Without reply my son was off, finding something else to get excited about!
The next day on the radio the announcer said, “Wednesday! It’s hump day. Only two more days until the weekend.”
On Friday, at five o’clock, the radio work whistle blew announcing with gusto, “It’s the weekend!”
Our society has become conditioned to believe not only do we live our lives for the weekend but all else in between is pure drudgery! A friend once said, “Don’t ever wish your time away. Once it’s gone it cannot be reclaimed.” He was right. Each day spent in unhappiness is one less day of joy and delight.
There was a song by Trace Adkins some years ago called, “And Then They Do.” It talked about how we, as parents, often become impatient with our children growing up, “and then they do.” We are left with the memories of their dreams, what they did and said. We aren’t really in a hurry for them to be on their own, but we are tired. Rather than embracing the moment, realizing that all too soon they will be gone, we think we’ll be grateful when we won’t have so many responsibilities and burdens. This attitude holds true for the person on the job each day, as well.
When we live only for the weekend, however, we miss out on all the rest of the days of the week. On Monday rather than being unhappy about going back to work, why not carry our “joy” from the weekend over to someone at work who didn’t have a wonderful weekend. Imagine the impact we could have on someone else if we said or did something nice to those who are unhappy. It needn’t be grand. Offer a kind word, needed assistance, or just “listen” to them.
On Tuesday instead of being like my son who says, “Yes! It’s almost the weekend,” make this the perfect day to call someone you haven’t chatted with in a while. Often in this experience, both persons feel the reward of being thought of, cared for, or a strengthening of friendship.
By the time Wednesday rolls around, instead of being glad it’s the middle of the work week, find a way to do something kind to the person you like the least. The person receiving the kind gesture need not know you were the giver. It would still raise your spirits and give you a feeling of satisfaction of not letting someone else bring you down.
Since Thursday is nearing the end of the work week, perhaps it would be a good day to do something nice for your self. Take the walk over lunch you had planned earlier in the week and hadn’t the time for, buy yourself a special cup of coffee or enjoy whatever the simple pleasure in life is for you. When you are happy, usually those around you are, as well.

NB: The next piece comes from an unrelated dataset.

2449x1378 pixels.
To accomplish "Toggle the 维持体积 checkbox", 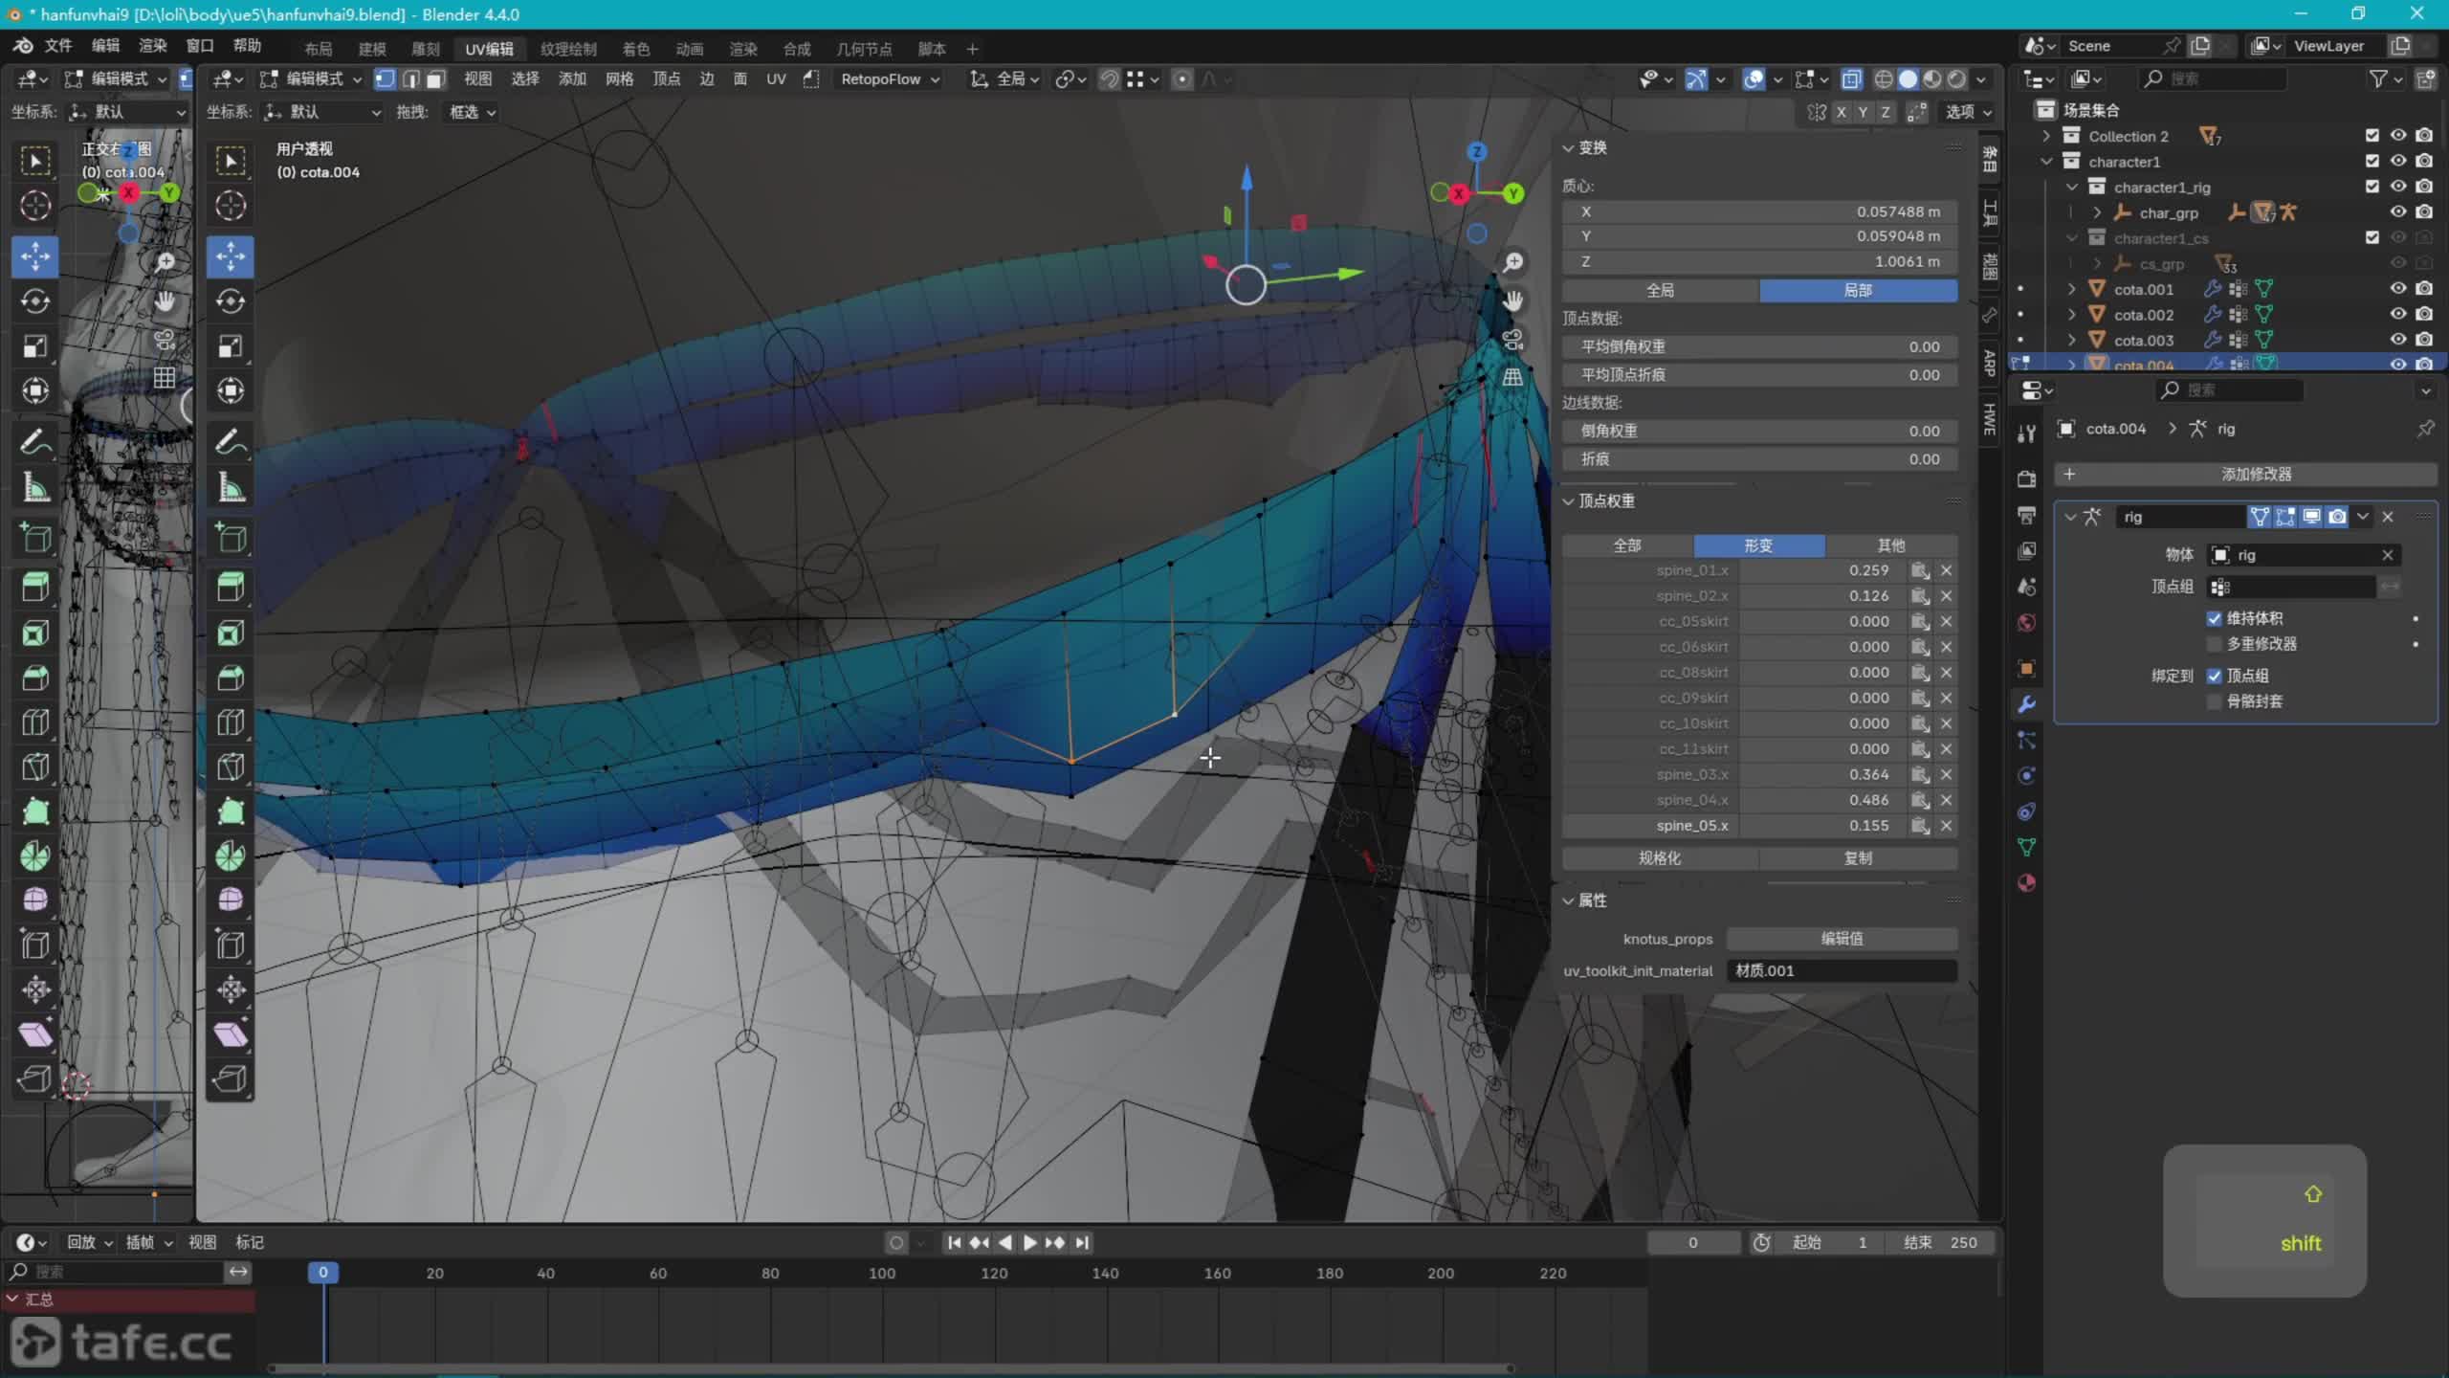I will [2214, 618].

On Friday, the end of the work week, smile at everyone. It’s a contagious disease. When a person smiles, he says “hello” with his heart, not just his voice. It is one of the kindest and easiest things one human being can do for another. Smiling shows joy, contentment and love of life.
Does this mean everything is always “right” with you and the world? No, certainly not. But it does show others how you intend to deal with whatever “curve” life deals you. You’re positive actions and reactions to events, on a daily, weekly and monthly basis not only creates good will, but generates more positive attitudes. This can become the catalyst to a more pleasant work environment and a happier you!
Each day of the week gives opportunities for doing good. The weekends are extensions of your week. On the weekend when you aren’t encumbered with the responsibilities of a job and have time to do things you enjoy most in life, we are given even greater opportunities to share joy, contentment and love of life to everyone around us. What a gift .....to ourselves and others.